GN- (Noncommittal grunt)
NH- (Laugh)

GN- So how did you come to be in the Land Army?

NH- Because I wanted to be. (Laugh) I couldn’t wait till I was seventeen. I worked in an insurance office, and I didn’t want to work in one of those. I wanted to go and work outside somewhere, and I was against the other four women’s forces, I just wanted to go in the land army. It was just one of those things I wanted to do. My father didn’t want me to go in. He gave me three months, and said I’d be home crying my eyes out (…) but it’s what I wanted to do.

GN- Where did you stay while you were there?

NH- In a hostel, with another 20 odd women. Which was a bit of a shock to the system at seventeen.

GN- From all over? Different backgrounds?

NH- All different backgrounds, yes. There were some from the… roughest part of Newcastle. It was difficult living with other girls, but we had our morals and we had our standards, and we all kept to it. And we definitely wanted respect, for our hostel. There were a lot of regiments of the army, and there was the RAF base, just within the circle of where I was. A lot of men. And it was quite easy to get a bad name. The initials of WLA was enough. (Because ‘women lie anywhere’ you know). We didn’t want that reputation in our hostel. There was a hostel in (Wulla?) which did have that reputation; but we were about five miles outside. Nobody, no girl was allowed to put it into disrepute, at all. So therefore the regimentation of ourselves, and our own discipline, kept the place clean.

But we had a lot of fun with the army. There was a YMCA, and there was a church canteen, and there was a naffy, so we went to plenty of parties and played a lot of games. You know, table tennis, and we went to the (Wier?) and sat around together, went to the fish and chip shop together, and we had a lot of army friends. But they were all Royal Engineers; most of them would go straight out to build bridges somewhere. But there was a good life, we enjoyed it, and when it came to the actual war part of it, we were in the Earl of Durham’s country house, and he decided that he was going to be in charge of… well, he was in charge of the Home Guard. And he decided that the Land Army in his house was also going to be in the Home Guard as well. So, he had it all planned out that Land Army and the Home Guard would defend our little particular spot in Northumberland. And he loved it!
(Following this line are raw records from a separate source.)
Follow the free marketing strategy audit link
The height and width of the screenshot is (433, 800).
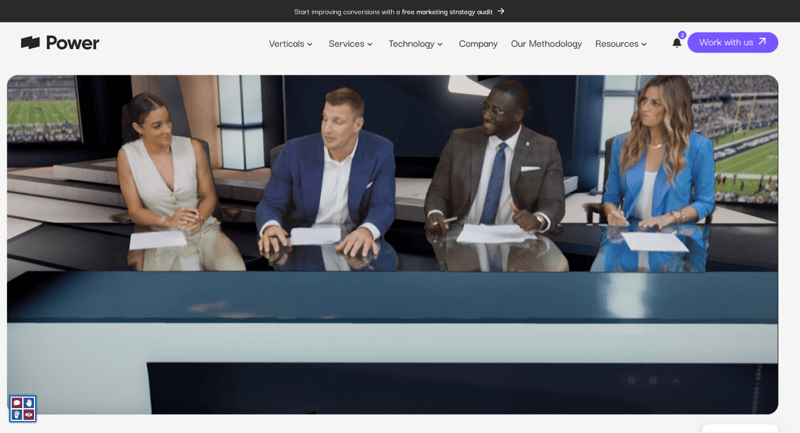[x=447, y=11]
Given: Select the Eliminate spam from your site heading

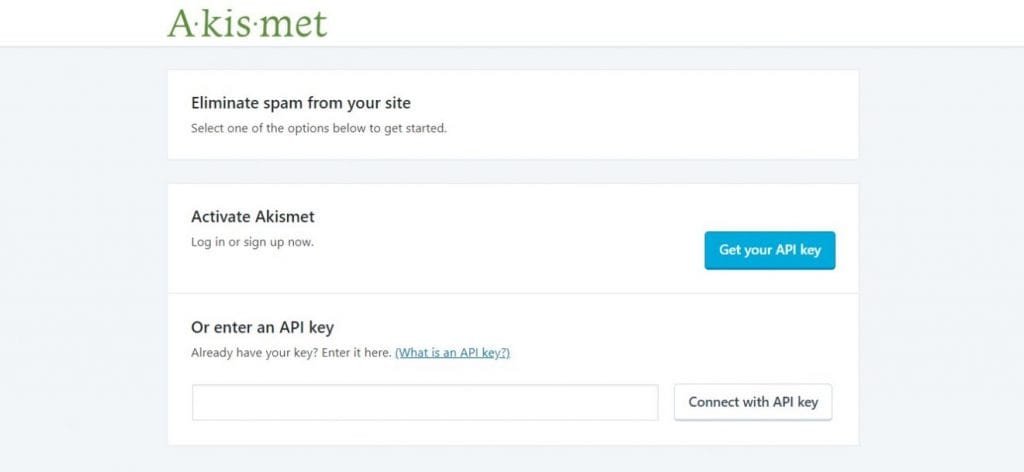Looking at the screenshot, I should [301, 103].
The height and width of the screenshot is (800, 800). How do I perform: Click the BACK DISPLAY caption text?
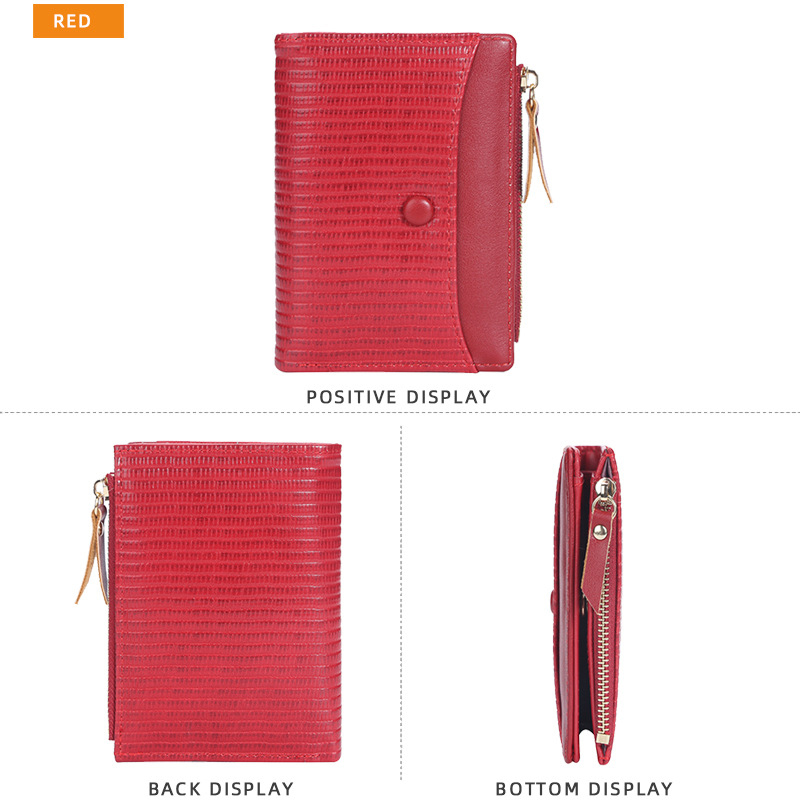pos(221,789)
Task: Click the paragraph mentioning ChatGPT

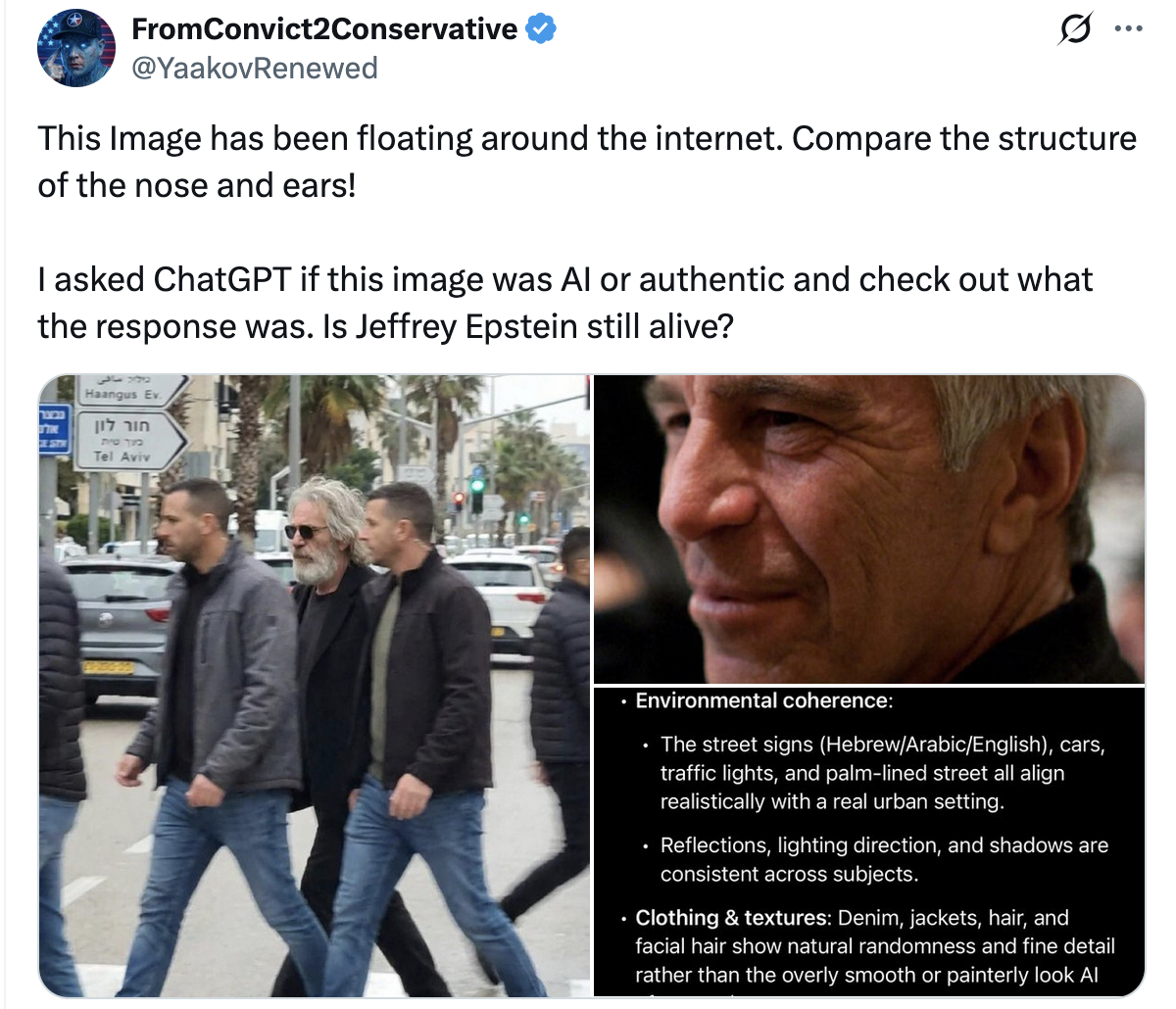Action: [565, 302]
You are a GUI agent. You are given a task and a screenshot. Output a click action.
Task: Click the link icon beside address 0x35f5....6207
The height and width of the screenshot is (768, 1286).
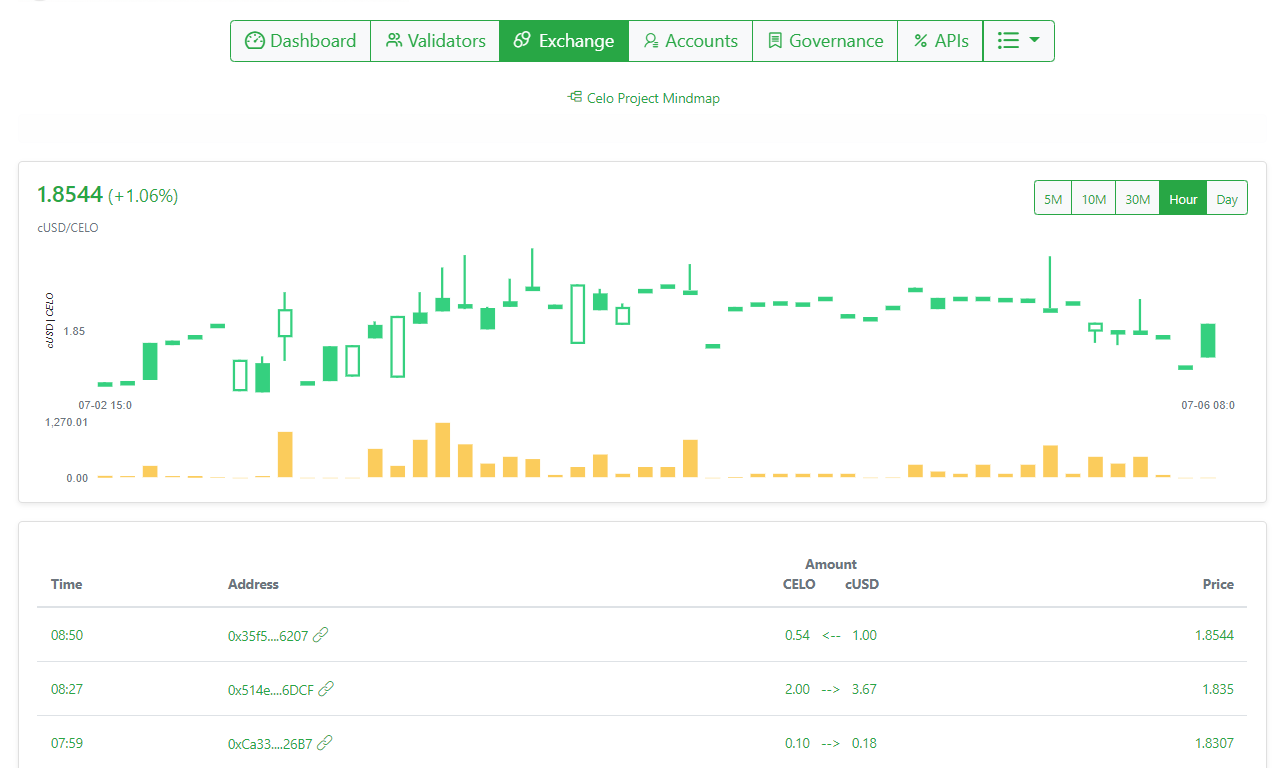[x=320, y=635]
GN- His moment of glory, yeah.

NH- (Laugh) He used to have little parties in his dining room and he used to plan all these thing. And there was, at one time, a little scare that there might be an invasion in Berwick. And of course there were those road blocks up, it was serious, I mean they did really think there was going to be trouble there, they thought there were going to have some parachutists in or something. And of course they had a meeting that night. And he’d got all his Home Guard, with their forks and picks and what have you, and the land army, and we were all going to go up college valley (?) or somewhere, into the Cheviots, and we were going to be the resistance for that particular area. And he had it all planned out. This was what was going to happen, it was all put out on the table. And he thoroughly enjoyed himself and so did we. But it never came to pass. I think if it had been serious it would have finished up like that, you know, it was one of those things, but it was a joke at that particular time.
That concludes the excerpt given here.